[EXCERPT TO READ]
1. Generator As Built Data Sheet
2. One-line drawing showing:
1. Generator Unit(s)
2. GSU (transformers)
3. Breakers
4. Point of Interconnection
3. Generator Model Selected
4. Exciter Model and Block Diagram
5. Govenor Model and Block Diagram
6. Generator Performance Curves
1. Reactive Capability Curve (D-Curve)
2. Generator Saturation Curve
3. Vee Curve
7. Operating Restrictions or Procedures

 

 

 

 

 

 

 

 

 

 

Data Requirements for PJM RTEP As Built Data

Note: Changes to machine capabilities or in-service dates as originally submitted with the Feasibility Study Agreement (PJM Open Access Transmission Tariff Attachment N) or the System Impact Study Agreement (PJM Open Access Transmission Tariff Attachment N-1) must be formally communicated to the appropriate PJM project manager.

This form is to submit data for proper modeling of your respective Queue Project in the Facilities Study phase as well as submissions to be utilized in subsequent modeling required during the RTEP process. This form is also used for existing generators who are increasing their capacity rights or who have changed their machine/GSU data.

The data that is submitted is required to perform the power flow, short circuit and dynamic simulation analyses which are necessary for the studies discussed above.

PJM uses the following programs to perform the Impact Analysis:

1. PSS/E from PTI, Inc. (power flow and dynamic simulation)
2. Aspen from Advanced Systems for Power Engineering, Inc. (short circuit))

Minimum requirement fields are indicated by *

All data must be provided on an individual unit basis.

For example, a combined cycle plant with two identical Combustion Turbines (CT) and one Steam Turbine (ST) would have two submissions of the data request form. One submission for the CT and one submission for the ST.

PJM understands that any data you had provided for previous studies may have been typical data for a proposed project. However, now, PJM requires that you submit unit specific As Built Data for use in all future reliability studies.

In addition, please provide models for the Excitations System(s), Power System Stabilizer(s), prime mover governor(s), etc. For each piece of electrically dynamic equipment (rotating or static) to be represented in the simulation, a PSS/E model must be used as part of the reliability studies. A list of models in the PSS/E dynamics library is located in an Appendix at the end of this form. Please indicate the appropriate models to be used in the simulation of each piece of equipment at the facility to be modeled. If you are unable to locate the appropriate model in the Appendix, please contact the individual designated at the top of this form for assistance in determining if an existing model may be used. If no model is available in the Appendix which can be used for a piece of equipment, you must obtain a PSS/E model (or equivalent as allowed by the individual designated at the top of this form) from the manufacturer of the piece of equipment.

[PROVIDED MATERIAL]
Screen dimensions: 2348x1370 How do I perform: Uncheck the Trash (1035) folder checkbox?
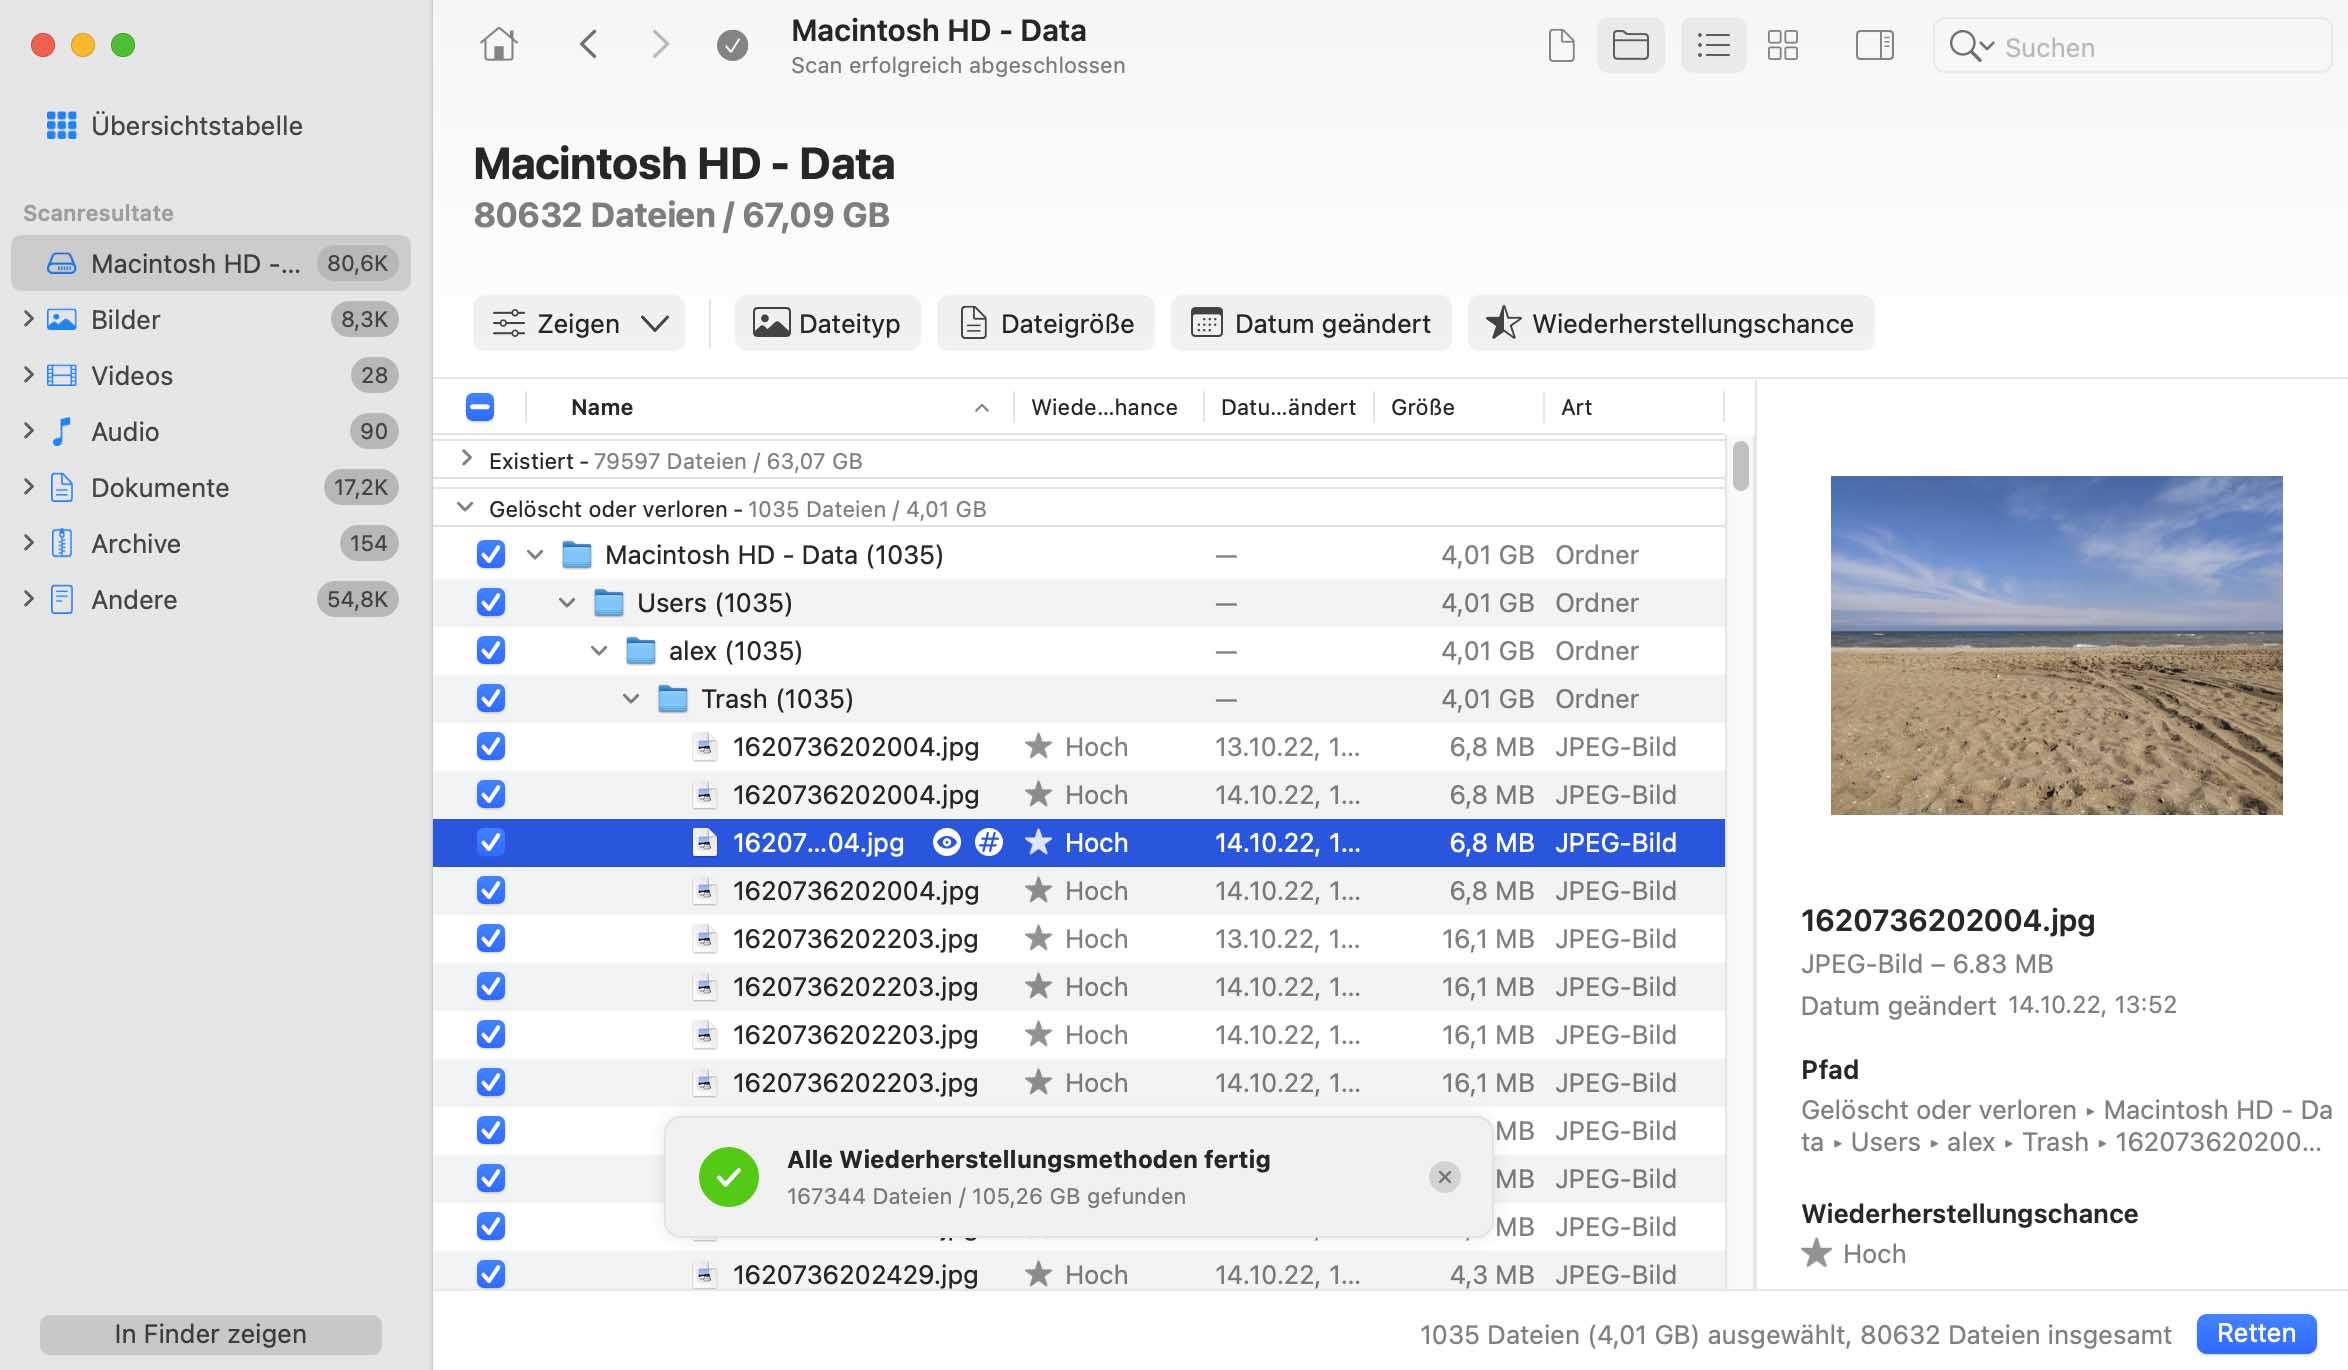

[COMPLETE THE FOLLOWING]
1) What items does the PJM as-built data text say the one-line drawing must show?
2) Can you resume the PJM as-built data text right after its final sentence?

[FINAL ANSWERS]
1)
- Generator Unit(s)
- GSU (transformers)
- Breakers
- Point of Interconnection

2)
Please note that many of the parameters needed for constructing the model are available from the manufacturer’s commissioning studies and tests. If a PSS/E model cannot be obtained for a particular piece of equipment, you must submit a Control/Block Diagram for the piece of equipment. Any additional controls installed for excitation systems, stabilizers, turbine governors, as well as excitation limiters, compensator settings, etc. must be provided.

Unit Capability Data Request Form
	What type of study will this be?	Non-Wind Wind
1.	Interconnection customer name:*
2.	Name of individual completing form:*
3.	E-mail Address:* (Individual completing the form)
4.	Phone:* (Individual completing the form)
5.	Queue letter and position / Unit ID:*
6.	Primary fuel type:*
7.	Selected Point of Interconnection:*	LTAP Direct
	Please enter Substation(s) and kV
8.	Maximum Summer (92º F ambient air temp.) Net MW Output:* Your project's declared MW’s, as first submitted in Attachment N. If modified use the value submitted in the Impact Study Agreement. If less then use the declared Capacity rating of your project.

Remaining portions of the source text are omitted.